● PROMPT
Reply with one number: the count of lines in the records below that hold "Open".

● RECORDS

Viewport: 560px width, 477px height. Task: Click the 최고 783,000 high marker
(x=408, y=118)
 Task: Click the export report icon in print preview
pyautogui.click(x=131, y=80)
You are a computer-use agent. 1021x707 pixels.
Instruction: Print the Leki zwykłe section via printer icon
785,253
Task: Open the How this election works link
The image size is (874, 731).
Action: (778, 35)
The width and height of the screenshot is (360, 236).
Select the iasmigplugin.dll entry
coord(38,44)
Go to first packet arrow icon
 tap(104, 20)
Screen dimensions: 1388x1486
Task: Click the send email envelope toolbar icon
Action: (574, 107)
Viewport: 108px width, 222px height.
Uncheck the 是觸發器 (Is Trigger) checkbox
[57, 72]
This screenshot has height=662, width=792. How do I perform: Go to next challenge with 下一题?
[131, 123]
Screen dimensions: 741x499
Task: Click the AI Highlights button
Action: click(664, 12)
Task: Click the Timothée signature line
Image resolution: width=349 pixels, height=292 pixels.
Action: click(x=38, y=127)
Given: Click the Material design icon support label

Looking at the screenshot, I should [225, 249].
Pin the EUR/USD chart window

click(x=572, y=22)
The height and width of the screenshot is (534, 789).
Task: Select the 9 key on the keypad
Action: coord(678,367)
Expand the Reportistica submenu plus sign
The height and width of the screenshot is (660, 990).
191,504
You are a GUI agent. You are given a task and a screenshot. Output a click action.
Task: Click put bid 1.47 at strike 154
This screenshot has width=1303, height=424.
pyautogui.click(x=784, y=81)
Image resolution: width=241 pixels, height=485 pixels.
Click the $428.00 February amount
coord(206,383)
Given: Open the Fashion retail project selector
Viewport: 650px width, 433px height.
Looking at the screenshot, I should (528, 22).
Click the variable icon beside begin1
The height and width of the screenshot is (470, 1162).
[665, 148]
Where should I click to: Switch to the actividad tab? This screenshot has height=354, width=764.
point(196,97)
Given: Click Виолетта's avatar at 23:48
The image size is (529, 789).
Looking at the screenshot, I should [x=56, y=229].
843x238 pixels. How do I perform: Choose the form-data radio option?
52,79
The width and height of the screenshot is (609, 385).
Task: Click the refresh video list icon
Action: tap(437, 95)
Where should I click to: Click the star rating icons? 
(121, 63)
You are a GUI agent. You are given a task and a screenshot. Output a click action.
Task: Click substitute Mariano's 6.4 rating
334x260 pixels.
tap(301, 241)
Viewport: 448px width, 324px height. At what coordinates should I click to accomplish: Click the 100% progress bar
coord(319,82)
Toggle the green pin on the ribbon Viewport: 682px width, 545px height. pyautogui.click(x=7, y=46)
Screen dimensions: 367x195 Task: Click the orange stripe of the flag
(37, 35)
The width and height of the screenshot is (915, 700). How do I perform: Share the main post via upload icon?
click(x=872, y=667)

● REPLY TO THE EXERCISE
2